Text excerpt:
========================================================================
I feel we've reached the stage, you know, when we have become so soft, you know, so effete, in other words, so effete, that we feel that, well, even criminals.....erm, must be mollycoddled. And you feel so strongly that you are prepared to go as far as to say that... Yes. ..there are human beings who should be categorised as vermin. As vermin, exactly, quite. Anyone who is guilty of violence on the human person and property, should be considered as human vermin, and eradicated. I know it's a rather, it's a violent thing to advocate, but I can't see any other cure to the crime problem. Every evening, he sat with his wife in his house in Surrey, listening to the music of Wagner. Until one night, Mittelholzer walked up the hill by his house, poured paraffin over himself.....and set himself alight. He burned to death. The anger and the fear had reached out to the colonised too.
In 1966, engineers monitoring Chinese television from a mountain in Hong Kong, began to realise that something unusual was happening in Beijing. China was sealed off from the rest of the world. But what they saw were hundreds of thousands of people streaming in from other cities and the countryside. By August 11th, 1.5 million people had assembled in Tiananmen Square. Most of them were students or schoolchildren. Then, Mao Zedong appeared on the balcony above them. Mao Zedong and his wife, Jiang Qing, had unleashed a new force in China. These were what Mao called, "The little devils of youth." He told them that they were going to save the revolution. Their job was to go and seek out the demons and the monsters who were corrupting the revolution. "No-one should be safe," he said, "They should all be torn "down and smashed to pulp."
========================================================================
Material shown:
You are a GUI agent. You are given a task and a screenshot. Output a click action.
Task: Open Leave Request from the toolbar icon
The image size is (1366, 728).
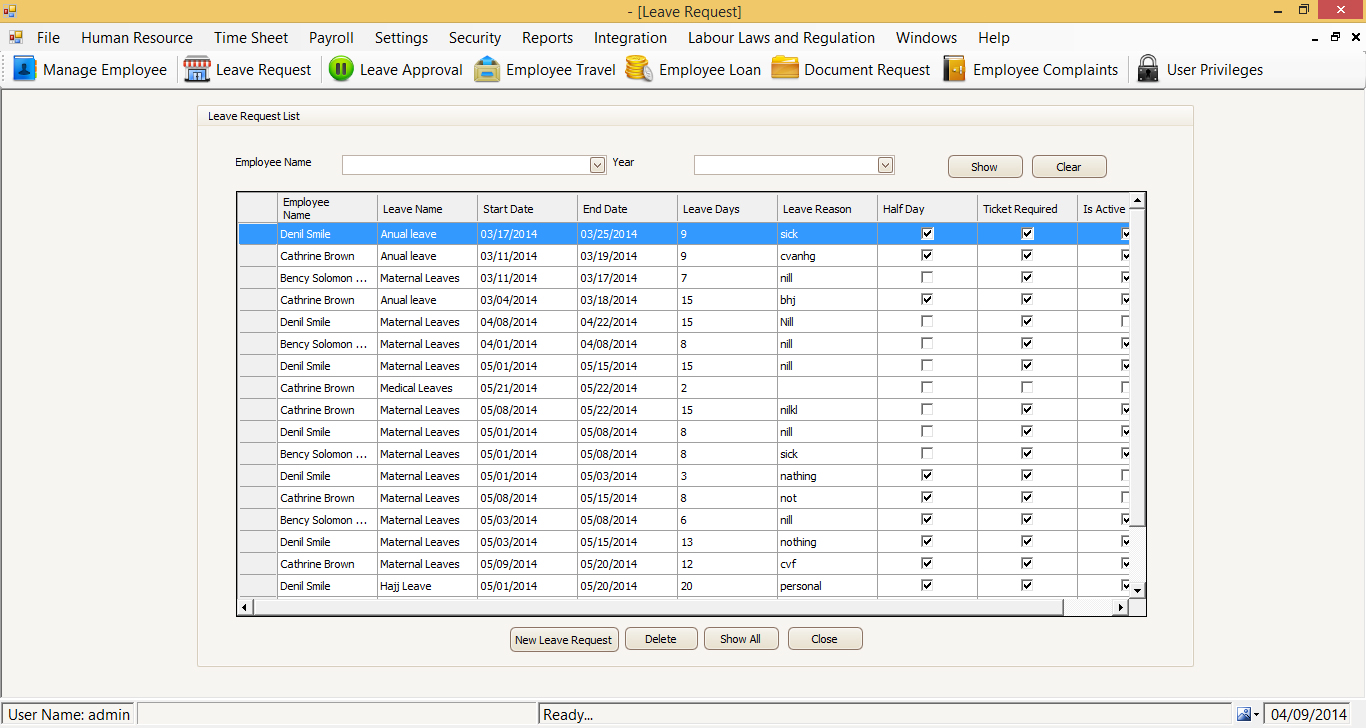pyautogui.click(x=198, y=70)
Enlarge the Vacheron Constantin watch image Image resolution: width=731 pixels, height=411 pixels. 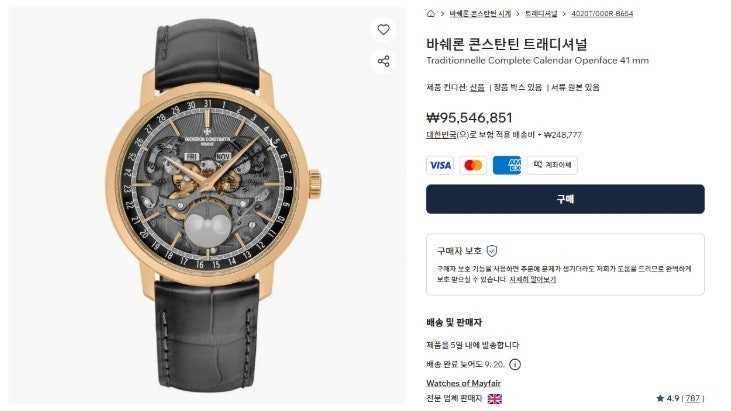[x=207, y=205]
========================================================================
Your instructions: In the excerpt, what did Mao Zedong call the young people he had unleashed? Rely solely on the excerpt and not on the entries.

The completed task: "The little devils of youth."